Gefühlt ist die kurze Fahrt von Greifswald nach Demmin die kürzeste Weltreise, die man machen kann. Das frische Greifswald mit all den jungen Menschen, vorschriftsmäßig betonierte und asphaltierte Wiesen und Äcker so weit das Auge reicht. Im Landkreis Demmin dagegen Geisterstädte wie Loitz oder Demmin („Die Stadt, in der immer Sonntag ist“ – Zitat eines irischen Freundes), in denen jeder Blick auf die übrigen Einwohner den Besucher zu Spott ermuntert. Vergessene Bauerndörfer, in denen es seit 20 Jahren keine Bauern mehr gibt, nichts mehr zu tun. Nur noch geduldet sind die Menschen, die lokalen Arbeitsvermittler sehen ihren Arbeitsplatz als (Ab-) Reisebüro.
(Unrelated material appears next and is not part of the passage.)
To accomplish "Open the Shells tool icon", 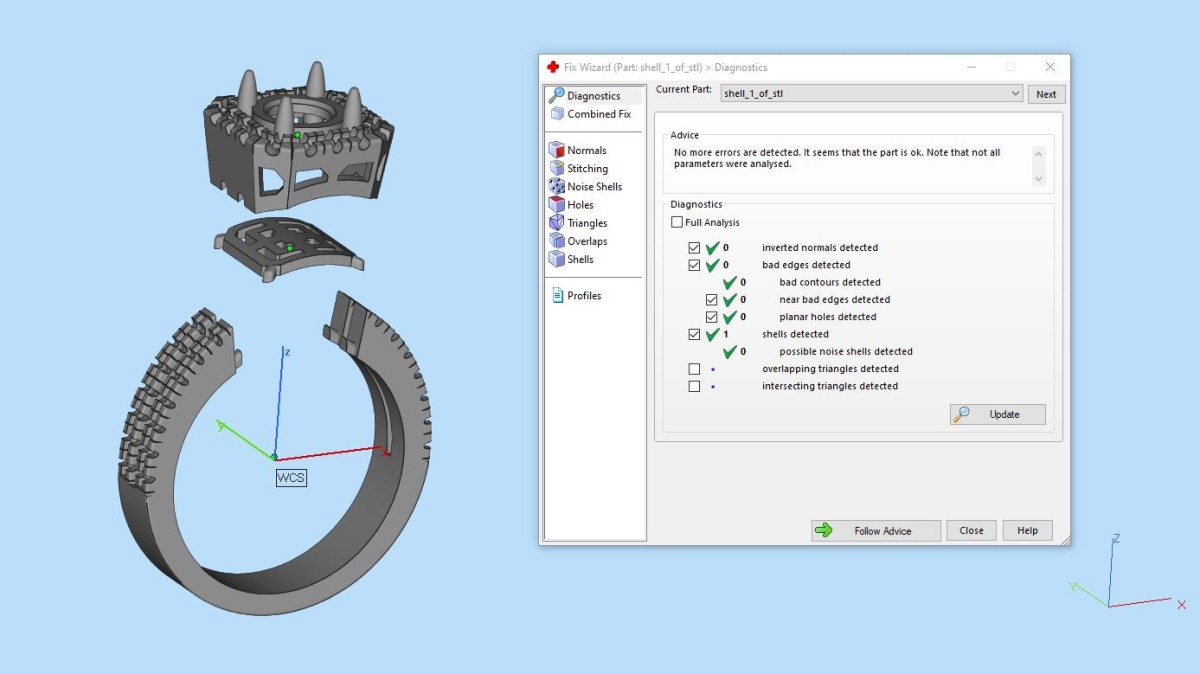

Und dann kommen diese pommerschen Burschen, die auszogen, Politik (und auch Musik) zu machen, zurück ins Nichts, aus dem sie kamen.
Das ist diese Weltreise. Außer Verwandschaft und vielleicht einen geerbten Hof hat die pommersche Jugend nichts mehr, was sie hin und wieder zurück aufs Land holt. Der Schritt wird immer größer, und mehr und mehr wird man selbst zum Fremden, den die Übrigen misstrauisch betrachten.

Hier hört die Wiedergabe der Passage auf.